Fig. 5. The mat locus controls the growth mode of Dictyostelium diploids.

(A) Parasexual diploids were selected by mixing temperature-sensitive mutants, allowing low-frequency cell fusions at the permissive temperature, and then plating cells in cocultures with Klebsiella bacteria at the restrictive temperature. (B) In type I plus type II mixtures, no plaques of growing amoebae appeared, corroborating earlier findings (33); in contrast, a matA null strain in the same type I background readily produced plaques of temperature-tolerant diploids. (C) The contributions of other mat genes were tested by expressing green fluorescent protein (GFP)– or monomeric red fluorescent protein (mRFP)–tagged proteins in matA null strains, either using high-temperature selection for diploids in crosses with mat null, type I, and type II strains as above (for matA, matB, matC, and matS) or using double-drug selection (52). Growth and proliferation of diploids is represented by “+,” and absence of growth is represented by “−.” These results show that mat genes act to prevent growth and proliferation of sexual diploids, whether using bacteria or nutrient broth as food. (D) mat hemizygous diploids grow and develop asexually very similarly to haploids. Scale bar, 2 mm. (E) These hemizygous diploids form macrocysts when mixed with type I cells (NC4) but not with type II cells (V12M2), behaving in the same manner as type II haploid cells. Scale bar, 0.2 mm. (F) Dictyostelium mat mutants therefore display a form of homeosis in which diploid individuals behave as haploid (35): When type I cells from which matA has been deleted fuse with type II cells, the resultant diploid acts as a type II haploid and not a type I/type II zygote.

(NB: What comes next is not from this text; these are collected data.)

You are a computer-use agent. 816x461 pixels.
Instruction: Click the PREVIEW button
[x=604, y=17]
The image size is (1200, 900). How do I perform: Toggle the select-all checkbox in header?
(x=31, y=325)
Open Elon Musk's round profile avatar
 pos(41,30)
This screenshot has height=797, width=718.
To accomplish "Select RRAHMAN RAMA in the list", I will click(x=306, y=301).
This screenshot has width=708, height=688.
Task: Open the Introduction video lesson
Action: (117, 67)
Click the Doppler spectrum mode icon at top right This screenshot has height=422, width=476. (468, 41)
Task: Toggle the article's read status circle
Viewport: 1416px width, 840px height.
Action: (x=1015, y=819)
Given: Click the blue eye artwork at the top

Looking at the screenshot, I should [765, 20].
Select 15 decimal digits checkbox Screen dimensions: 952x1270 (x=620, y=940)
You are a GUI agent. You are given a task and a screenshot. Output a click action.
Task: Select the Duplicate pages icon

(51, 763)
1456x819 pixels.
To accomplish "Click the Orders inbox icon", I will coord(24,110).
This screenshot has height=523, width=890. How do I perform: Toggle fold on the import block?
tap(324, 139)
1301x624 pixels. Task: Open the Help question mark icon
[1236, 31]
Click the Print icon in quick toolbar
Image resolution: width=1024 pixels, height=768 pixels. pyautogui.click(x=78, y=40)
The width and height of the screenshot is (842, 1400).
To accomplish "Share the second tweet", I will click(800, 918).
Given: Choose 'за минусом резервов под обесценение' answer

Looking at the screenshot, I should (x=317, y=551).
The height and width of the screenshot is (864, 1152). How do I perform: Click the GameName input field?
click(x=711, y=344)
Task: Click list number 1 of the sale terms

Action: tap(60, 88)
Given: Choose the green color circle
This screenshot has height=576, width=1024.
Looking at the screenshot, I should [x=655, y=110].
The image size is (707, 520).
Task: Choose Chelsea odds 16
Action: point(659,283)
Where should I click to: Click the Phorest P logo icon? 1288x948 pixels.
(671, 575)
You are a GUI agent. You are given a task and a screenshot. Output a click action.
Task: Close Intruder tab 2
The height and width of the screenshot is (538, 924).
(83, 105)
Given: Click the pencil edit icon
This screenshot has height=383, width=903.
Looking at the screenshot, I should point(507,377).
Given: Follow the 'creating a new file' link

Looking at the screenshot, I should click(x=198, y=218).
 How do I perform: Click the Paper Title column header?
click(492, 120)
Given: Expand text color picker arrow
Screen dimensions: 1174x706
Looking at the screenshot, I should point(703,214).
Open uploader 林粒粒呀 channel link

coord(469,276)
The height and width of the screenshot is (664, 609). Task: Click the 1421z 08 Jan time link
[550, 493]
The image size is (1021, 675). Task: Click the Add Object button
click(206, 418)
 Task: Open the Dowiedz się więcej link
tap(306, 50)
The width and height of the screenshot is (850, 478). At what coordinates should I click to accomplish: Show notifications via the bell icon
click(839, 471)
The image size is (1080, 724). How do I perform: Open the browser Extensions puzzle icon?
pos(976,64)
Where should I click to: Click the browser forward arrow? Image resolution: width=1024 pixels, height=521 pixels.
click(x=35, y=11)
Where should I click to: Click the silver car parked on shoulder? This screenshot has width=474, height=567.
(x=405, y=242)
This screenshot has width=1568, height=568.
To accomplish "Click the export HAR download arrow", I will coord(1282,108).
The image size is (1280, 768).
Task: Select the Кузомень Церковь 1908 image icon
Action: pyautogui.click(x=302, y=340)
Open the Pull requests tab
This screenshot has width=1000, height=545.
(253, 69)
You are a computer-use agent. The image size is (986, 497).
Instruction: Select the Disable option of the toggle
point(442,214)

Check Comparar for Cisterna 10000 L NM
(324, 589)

Fig. 6. Hypothetical model for the regulation of mating-type determination and the haploid-diploid transition by the Dictyostelium Mat proteins.

In the haploid type I cell, MatA binds to DNA in cooperation with (as yet unidentified) MatA-specific partner proteins via interactions involving its C-terminal tail, activating the expression of type I–specific genes. In the haploid type II cell, MatB interacts with its own distinctive partner proteins (again via its C-terminal tail) to bind DNA and activate expression of type II–specific genes. We hypothesize that MatC activates the expression of further type II–specific genes, but little is currently known about MatC to suggest how it functions. Following the fusion of type I with type II cells at the beginning of the sexual cycle, the diploid type I/type II cell now contains both MatA and MatC, and these proteins may interact via the C-terminal tail of MatA to activate the expression of diploid-specific genes. However, no such interaction occurs between MatC and the C-terminal tail of MatB in the haploid type II cell, and so, diploid-specific genes are not expressed. The Mat proteins may also cooperate to repress haploid-specific gene expression in diploid cells, whereas in haploid cells, they may be involved in repressing diploid-specific gene expression before cell fusion. In our model, we propose that MatS functions in a similar way to MatC in haploid type III cells to activate specific gene expression, and interactions between MatA/MatS and MatB/MatS pairs (similar to those between MatA/MatC in a type I/type II diploid cell) activate diploid-specific expression in type I/type III and type II/type III diploids, respectively.